It is hard to tell...who it is better for...the seniors...or the youth relating to elders that are not their parents, or professors, nor those seeking a protege'.

Sincerely,
Gargoyle


16 Nov 09 - 10:45 PM (#2767509)
Subject: RE: Attracting old folks to young folk music
From: Rabbi-Sol

Yes Ron. We have a wonderful crop of young singer/songwriters on the folk scene today and I agree that what they are creating is great folk music. And I see in my venue as well as in others that I attend that the older folks do enjoy their music.

However, as my wife Fay pointed out after reading your initial post on this thread, they are not attracting YOUNGER AUDIENCES and therein lies the problem.

If they can not attract younger audiences to their type of "folk" music, they are going to have to go more towards punk rock & heavy metal just to make a living.

What happens when we, the Geritol generation, are no longer on the scene? Who will be there to listen?

SOL


16 Nov 09 - 11:12 PM (#2767519)
Subject: RE: Attracting old folks to young folk music
From: WFDU - Ron Olesko

Sol, I think the problem is that the old-style venues are not the places that will attract younger audiences.
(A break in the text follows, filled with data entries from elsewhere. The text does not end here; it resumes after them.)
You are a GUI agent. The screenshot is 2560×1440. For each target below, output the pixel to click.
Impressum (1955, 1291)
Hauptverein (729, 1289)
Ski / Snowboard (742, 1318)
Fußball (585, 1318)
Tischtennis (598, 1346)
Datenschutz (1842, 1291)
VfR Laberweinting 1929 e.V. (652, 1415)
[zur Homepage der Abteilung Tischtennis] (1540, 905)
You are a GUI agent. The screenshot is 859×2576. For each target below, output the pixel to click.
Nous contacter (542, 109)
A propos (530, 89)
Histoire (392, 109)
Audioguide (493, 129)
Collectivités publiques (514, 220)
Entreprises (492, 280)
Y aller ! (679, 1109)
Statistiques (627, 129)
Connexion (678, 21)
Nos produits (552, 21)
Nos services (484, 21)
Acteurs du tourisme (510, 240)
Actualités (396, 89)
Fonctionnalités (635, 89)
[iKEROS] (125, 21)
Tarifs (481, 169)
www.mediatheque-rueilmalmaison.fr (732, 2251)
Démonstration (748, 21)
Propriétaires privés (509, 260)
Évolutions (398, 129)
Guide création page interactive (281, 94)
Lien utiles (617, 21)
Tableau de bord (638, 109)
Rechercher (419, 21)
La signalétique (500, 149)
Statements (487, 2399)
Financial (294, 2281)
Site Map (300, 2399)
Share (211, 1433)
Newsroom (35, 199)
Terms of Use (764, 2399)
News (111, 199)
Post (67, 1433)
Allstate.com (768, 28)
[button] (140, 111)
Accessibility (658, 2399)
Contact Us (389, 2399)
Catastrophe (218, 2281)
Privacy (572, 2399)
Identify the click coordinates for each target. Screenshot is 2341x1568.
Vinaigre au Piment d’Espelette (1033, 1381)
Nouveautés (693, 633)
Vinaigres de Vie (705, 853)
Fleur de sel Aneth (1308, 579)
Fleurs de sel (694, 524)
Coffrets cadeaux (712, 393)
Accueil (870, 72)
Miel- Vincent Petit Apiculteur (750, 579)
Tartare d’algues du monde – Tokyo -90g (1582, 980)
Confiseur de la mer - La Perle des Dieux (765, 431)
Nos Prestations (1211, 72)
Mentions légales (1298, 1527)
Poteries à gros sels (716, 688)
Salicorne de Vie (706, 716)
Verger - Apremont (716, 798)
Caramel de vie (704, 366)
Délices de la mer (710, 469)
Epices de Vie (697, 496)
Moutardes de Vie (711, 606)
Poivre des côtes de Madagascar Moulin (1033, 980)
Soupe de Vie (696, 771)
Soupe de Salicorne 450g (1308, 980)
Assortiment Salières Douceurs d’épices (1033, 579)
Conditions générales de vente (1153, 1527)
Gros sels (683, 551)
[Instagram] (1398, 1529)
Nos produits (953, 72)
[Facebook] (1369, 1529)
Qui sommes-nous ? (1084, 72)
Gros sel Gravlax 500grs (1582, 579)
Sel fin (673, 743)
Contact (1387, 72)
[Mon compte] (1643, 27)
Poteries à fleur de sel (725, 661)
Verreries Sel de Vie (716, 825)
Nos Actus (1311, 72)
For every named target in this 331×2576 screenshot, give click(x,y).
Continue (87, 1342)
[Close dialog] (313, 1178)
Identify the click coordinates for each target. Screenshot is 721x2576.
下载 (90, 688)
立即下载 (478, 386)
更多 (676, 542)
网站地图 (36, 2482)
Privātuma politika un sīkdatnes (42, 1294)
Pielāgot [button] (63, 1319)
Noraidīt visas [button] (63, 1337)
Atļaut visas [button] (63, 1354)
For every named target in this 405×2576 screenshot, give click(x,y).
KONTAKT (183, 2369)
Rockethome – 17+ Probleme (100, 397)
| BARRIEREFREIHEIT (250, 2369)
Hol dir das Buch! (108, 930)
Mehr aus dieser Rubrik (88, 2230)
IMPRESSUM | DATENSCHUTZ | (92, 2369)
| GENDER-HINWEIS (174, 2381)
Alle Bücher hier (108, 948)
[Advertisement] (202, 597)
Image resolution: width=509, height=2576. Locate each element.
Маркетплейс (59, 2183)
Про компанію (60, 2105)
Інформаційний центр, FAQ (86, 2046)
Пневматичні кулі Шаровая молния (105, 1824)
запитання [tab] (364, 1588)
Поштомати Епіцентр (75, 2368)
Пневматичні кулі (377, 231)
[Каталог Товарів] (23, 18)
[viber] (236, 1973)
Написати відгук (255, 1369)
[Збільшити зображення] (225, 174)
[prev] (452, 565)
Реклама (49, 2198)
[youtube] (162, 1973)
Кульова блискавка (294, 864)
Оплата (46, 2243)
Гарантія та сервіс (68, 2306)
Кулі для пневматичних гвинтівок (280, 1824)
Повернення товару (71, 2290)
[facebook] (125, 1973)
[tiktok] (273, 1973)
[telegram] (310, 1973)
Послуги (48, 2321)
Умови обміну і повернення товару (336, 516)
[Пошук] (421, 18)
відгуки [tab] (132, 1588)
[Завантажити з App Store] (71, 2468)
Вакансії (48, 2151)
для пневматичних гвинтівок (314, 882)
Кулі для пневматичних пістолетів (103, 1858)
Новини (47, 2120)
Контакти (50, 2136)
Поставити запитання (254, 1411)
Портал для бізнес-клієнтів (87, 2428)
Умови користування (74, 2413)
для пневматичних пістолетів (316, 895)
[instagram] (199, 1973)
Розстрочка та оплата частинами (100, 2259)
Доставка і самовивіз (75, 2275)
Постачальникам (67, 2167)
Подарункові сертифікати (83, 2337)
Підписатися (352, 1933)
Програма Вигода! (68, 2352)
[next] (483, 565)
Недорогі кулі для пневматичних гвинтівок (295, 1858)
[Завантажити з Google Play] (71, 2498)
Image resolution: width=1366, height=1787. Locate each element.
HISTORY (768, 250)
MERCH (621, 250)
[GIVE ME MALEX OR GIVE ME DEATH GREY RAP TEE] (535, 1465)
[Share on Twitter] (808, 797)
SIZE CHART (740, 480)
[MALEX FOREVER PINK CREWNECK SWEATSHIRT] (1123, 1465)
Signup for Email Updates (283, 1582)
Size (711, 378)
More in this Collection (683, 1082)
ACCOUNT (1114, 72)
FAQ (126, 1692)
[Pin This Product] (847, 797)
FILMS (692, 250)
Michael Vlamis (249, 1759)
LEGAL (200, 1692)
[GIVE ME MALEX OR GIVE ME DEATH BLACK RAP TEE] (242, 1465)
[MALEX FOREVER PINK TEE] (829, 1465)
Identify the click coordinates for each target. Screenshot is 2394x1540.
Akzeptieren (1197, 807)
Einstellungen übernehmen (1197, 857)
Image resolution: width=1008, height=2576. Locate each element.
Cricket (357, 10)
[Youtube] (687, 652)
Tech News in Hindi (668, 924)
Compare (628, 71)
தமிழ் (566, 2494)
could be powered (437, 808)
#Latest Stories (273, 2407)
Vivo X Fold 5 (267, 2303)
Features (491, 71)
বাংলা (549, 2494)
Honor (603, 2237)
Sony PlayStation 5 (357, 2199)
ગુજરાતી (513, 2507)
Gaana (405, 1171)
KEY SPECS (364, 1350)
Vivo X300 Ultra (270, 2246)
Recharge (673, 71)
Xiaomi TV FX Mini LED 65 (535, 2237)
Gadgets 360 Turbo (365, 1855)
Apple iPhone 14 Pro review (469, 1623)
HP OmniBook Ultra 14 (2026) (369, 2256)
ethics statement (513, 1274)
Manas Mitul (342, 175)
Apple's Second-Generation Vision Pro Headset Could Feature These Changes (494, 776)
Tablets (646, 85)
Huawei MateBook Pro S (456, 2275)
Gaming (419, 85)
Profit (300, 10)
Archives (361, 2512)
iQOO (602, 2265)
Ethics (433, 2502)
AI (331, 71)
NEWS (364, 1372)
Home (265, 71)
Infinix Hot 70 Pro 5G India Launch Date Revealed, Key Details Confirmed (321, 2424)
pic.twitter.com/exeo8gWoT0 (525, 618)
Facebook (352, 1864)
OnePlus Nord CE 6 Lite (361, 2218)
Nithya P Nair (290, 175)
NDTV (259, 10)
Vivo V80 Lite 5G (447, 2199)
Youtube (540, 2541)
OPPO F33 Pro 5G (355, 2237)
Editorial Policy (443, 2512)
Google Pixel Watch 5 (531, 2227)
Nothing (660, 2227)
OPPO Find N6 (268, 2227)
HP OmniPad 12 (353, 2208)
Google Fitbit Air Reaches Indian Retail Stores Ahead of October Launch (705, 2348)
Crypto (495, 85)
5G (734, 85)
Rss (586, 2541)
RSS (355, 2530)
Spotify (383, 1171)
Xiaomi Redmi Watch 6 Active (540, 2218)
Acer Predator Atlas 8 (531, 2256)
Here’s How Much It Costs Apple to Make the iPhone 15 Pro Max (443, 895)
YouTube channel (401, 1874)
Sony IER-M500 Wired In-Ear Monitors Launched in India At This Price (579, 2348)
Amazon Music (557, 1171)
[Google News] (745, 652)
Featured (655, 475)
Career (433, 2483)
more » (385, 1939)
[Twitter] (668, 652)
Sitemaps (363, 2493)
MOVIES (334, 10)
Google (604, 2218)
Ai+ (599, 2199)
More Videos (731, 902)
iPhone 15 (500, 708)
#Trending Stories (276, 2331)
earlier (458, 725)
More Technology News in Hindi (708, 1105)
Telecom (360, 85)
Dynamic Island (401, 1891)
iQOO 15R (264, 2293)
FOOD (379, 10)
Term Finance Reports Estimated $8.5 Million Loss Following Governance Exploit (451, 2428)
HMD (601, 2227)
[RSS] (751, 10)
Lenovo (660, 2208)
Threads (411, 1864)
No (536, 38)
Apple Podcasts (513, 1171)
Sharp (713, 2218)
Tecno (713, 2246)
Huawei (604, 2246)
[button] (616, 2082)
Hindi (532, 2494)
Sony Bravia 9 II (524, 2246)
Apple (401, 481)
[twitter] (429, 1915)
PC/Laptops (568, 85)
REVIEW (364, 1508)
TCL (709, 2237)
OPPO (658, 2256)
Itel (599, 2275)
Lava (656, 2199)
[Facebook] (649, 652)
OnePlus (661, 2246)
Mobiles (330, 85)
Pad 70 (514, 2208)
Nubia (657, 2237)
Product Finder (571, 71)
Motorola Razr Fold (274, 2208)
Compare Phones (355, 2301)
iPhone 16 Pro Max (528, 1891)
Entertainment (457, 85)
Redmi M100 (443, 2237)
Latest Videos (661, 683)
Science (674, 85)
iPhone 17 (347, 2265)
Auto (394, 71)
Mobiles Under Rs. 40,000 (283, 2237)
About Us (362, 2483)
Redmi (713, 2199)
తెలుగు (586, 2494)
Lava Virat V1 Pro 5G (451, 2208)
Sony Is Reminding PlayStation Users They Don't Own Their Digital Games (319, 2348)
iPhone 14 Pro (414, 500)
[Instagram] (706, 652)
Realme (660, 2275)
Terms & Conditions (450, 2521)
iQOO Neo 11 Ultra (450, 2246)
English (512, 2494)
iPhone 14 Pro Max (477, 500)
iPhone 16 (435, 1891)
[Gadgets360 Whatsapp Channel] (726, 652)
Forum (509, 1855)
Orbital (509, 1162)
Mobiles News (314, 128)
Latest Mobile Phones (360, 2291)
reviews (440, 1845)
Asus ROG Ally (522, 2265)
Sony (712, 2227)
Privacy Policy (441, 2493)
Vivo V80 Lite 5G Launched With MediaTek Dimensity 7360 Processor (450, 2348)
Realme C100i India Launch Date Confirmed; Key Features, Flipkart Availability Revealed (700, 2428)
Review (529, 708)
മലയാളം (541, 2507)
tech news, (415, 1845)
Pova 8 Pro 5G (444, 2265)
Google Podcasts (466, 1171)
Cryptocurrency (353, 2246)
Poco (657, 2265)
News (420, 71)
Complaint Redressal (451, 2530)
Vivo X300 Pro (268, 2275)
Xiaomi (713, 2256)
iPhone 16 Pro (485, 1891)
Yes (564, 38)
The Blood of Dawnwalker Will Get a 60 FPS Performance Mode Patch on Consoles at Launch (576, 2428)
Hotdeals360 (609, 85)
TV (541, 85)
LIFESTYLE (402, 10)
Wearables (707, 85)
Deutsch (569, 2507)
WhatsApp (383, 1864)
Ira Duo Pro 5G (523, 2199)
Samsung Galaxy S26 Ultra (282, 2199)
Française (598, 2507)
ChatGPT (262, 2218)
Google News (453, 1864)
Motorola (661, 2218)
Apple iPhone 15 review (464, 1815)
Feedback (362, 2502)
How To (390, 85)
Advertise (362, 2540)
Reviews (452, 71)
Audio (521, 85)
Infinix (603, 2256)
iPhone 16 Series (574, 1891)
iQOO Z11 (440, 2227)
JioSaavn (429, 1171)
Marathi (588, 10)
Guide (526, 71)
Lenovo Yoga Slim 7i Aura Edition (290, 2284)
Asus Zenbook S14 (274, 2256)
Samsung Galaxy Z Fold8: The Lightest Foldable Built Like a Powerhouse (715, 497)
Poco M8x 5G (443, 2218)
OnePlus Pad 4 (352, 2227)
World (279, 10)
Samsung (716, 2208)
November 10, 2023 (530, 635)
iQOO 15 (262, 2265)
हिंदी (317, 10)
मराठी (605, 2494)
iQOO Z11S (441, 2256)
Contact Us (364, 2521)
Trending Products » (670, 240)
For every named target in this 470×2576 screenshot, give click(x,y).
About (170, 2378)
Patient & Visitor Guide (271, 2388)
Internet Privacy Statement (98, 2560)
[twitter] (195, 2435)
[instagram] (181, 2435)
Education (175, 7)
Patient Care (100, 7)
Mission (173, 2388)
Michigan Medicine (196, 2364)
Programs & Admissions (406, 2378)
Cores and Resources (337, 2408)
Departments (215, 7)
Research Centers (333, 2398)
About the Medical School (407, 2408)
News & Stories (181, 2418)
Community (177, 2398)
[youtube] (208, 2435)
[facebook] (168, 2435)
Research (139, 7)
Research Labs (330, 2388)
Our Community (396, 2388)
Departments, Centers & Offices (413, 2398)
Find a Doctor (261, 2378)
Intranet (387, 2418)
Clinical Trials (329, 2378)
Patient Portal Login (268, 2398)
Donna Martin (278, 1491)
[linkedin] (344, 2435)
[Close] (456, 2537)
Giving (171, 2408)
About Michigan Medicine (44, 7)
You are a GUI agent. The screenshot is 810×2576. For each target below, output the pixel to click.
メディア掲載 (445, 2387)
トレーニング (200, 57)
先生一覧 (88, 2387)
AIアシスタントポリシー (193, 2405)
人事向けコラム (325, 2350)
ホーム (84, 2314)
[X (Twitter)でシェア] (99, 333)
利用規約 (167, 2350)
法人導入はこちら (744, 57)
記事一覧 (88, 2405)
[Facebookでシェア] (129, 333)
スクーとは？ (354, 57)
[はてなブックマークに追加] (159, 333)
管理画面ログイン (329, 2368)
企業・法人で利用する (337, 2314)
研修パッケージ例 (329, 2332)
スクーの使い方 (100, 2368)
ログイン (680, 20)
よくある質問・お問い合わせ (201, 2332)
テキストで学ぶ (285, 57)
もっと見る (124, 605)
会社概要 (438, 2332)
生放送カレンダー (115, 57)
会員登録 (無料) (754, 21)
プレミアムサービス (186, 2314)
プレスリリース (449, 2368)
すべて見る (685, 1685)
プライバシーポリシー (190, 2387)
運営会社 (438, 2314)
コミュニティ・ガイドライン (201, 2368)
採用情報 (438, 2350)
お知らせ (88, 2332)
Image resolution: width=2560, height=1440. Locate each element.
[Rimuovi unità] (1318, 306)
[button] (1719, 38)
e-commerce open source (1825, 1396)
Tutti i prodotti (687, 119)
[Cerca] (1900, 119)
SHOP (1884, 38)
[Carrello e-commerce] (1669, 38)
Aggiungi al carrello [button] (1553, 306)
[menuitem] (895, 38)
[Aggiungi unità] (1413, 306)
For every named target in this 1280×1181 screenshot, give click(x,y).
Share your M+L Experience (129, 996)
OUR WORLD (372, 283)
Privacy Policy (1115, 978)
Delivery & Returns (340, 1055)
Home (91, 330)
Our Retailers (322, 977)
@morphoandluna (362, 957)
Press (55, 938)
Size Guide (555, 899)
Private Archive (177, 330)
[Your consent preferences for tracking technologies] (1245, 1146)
Young kids do not want to hang out at a club with old farts like us or sit in their parents living room. They want to be with their peers and their venues are usually places where they can party, not listening rooms.    Let's face it, when we were in our 20's we really did not want to hang out in places that were associated with older generations either.

Check out Falcon Ridge, or the Rockwood Music Hall or venues that might not seem like your average folk club. Young fans are out there.

There is also a factor that folk music as we know it usually attracts older audiences. I was speaking with the booker for Cafe Lena and she told me that the average age at Lena's (running since 1961) is between 45 and 70. She also told me that it has been 45 to 70 for the last 15 years. I'm 52 and I was too young for the folk revival and really did not fully embrace the music until I was in my 20's.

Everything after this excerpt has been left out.